For a handful of the Daydream Believers, images of dapper princes that swoop in on majestic horses to rescue them from an evil stepmother’s treachery and/or the basic monotony of life, are so overwhelmingly consuming, that they eventually turn into full-fledged beliefs. The line between Never Never Land and the Here and Now eventually becomes blurred and True Love’s Kiss actually seems like a plausible entity. Although consciously aware that such happy endings only exist in the wonderful world of animation, they subconsciously foster deep-seated hope that one day, their prince will come. Their world booms with harmonious melody and is completely devoid of heartbreak and pain. If the harm is relatively minimal, why not allow them to dwell in the land of delusion? Or should belief in fairytales only remain with the young and innocent?

I wonder: When should we let the fairytales go?

As someone who spends roughly 93% of any given day lost in daydreams, I’ve admittedly become disillusioned and disappointed with the tedium of the world around me. Love isn’t gleefully delivered with a nudge of a Fairy Godmother’s wand and the only thing gained from kissing a frog is a face full of warts. According to the countless articles and books about the subject, the only way to obtain true love is to actively seek opportunities and circumstances to make it happen.

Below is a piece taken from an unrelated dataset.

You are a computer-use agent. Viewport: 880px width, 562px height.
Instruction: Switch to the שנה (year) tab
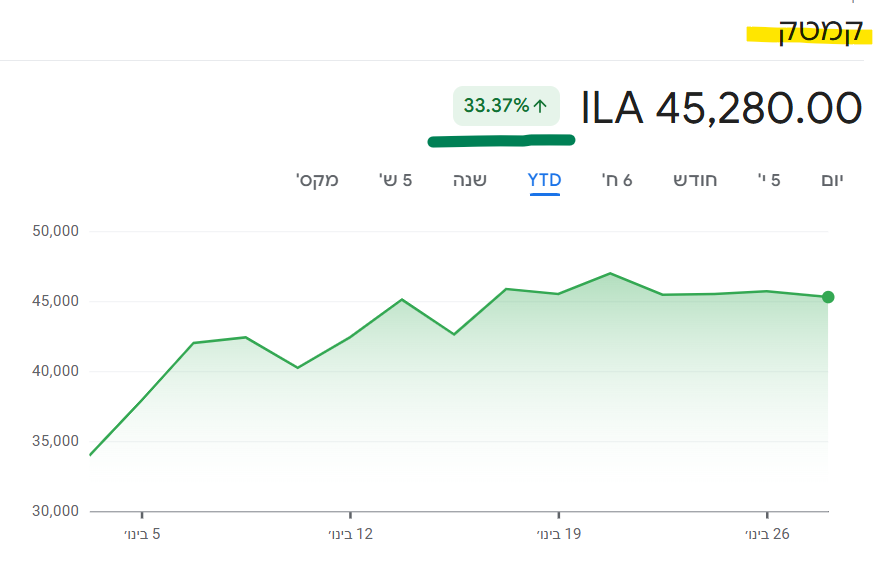470,180
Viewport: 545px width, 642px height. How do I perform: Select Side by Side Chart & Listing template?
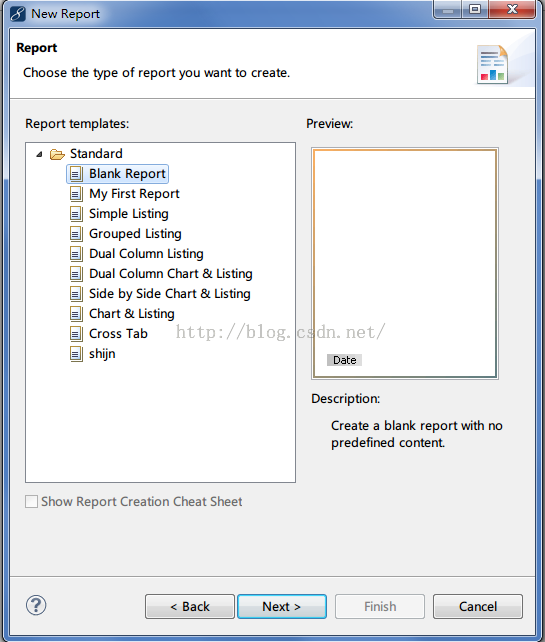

Doesn’t that sound like an enormous amount of work?!? In light of the tremendous effort needed and the immense vulnerability to rejection one is subjected to in the real world, the world of fantasy seems like a vastly superior option to anyone with a vivid imagination.

For those that denounce either extreme, I offer a happy compromise: realistic daydreaming. This basically permits daydreaming of circumstances and situations befitting motion picture glory, but only if the conditions are somewhat realistic. Dreaming of situations that are hopelessly doomed from the onset would be strictly forbidden. Whereas Disney princesses were forced to contend with demons, dragons, witches and sorcerers who stood in the way of their eternal happiness, none had to battle the debilitating disease of commitment-o-phobia. And even the evil Maleficent herself couldn’t concoct a potion that would make a married man leave his wife to live blissfully with his mistress. Those hallucinations are too unbelievable even in a world full of magic potions and wish-granting genies and thus, should be stricken from any thought, whether in the real world or that of fantasy. In the end, you allow the hopelessly delusional to indulge in elaborate fantasies, while still straddling the flickering line between it and reality.

As for me, I vow to continue regaling my inner child 93% of the day with tales of magical creatures, whimsical love triangles, unsuspecting heroes, and of course, alluringly remarkable heroines, all with the steadfast hope of obtaining Happily Ever After. If only the real world was as enchanting…

2 comments:

Sam said...

some of us really do cling to those Disney ideals of True Love and the stereotypical Prince Charming...I've been a Disney fan my whole life and have loved every version of happily everafter I watched as a little girl but you're right to point out that they can be problematic considering the unsettling ratio of jerks to gentlemen out there.
:)
ps - check out the political blog i just started for my grad class: http://trail-talk.blogspot.com/

Jessamy said...

First, Hello! This is my first time on your blog (I came via Arab-Lit), and, being a frequent daydreamer myself, I was really taken with this post.

I do have one comment to add regarding the horrible "commitment-phobia" you mentioned. While it doesn't appear in any of the Disney movies or even the Grimm Fairy Tales (haven't read the entire collection recently; can't be sure), I do remember a good number of folk tales that involve clever women outsmarting their wandering (philandering?) spouses.
One woman even disguised herself and traveled to faraway lands in order to make sure that every time her husband had an affair/took on another wife, it was with her!

A really good place to find such folk/fairy tales is in the collection "fearless Girls, Wise Women, & Beloved Sisters" by Kathleen Ragan, though the tale I was referring to is called "The Feslihanci Girl", and if you can find it on the internet, I recommend reading it right away!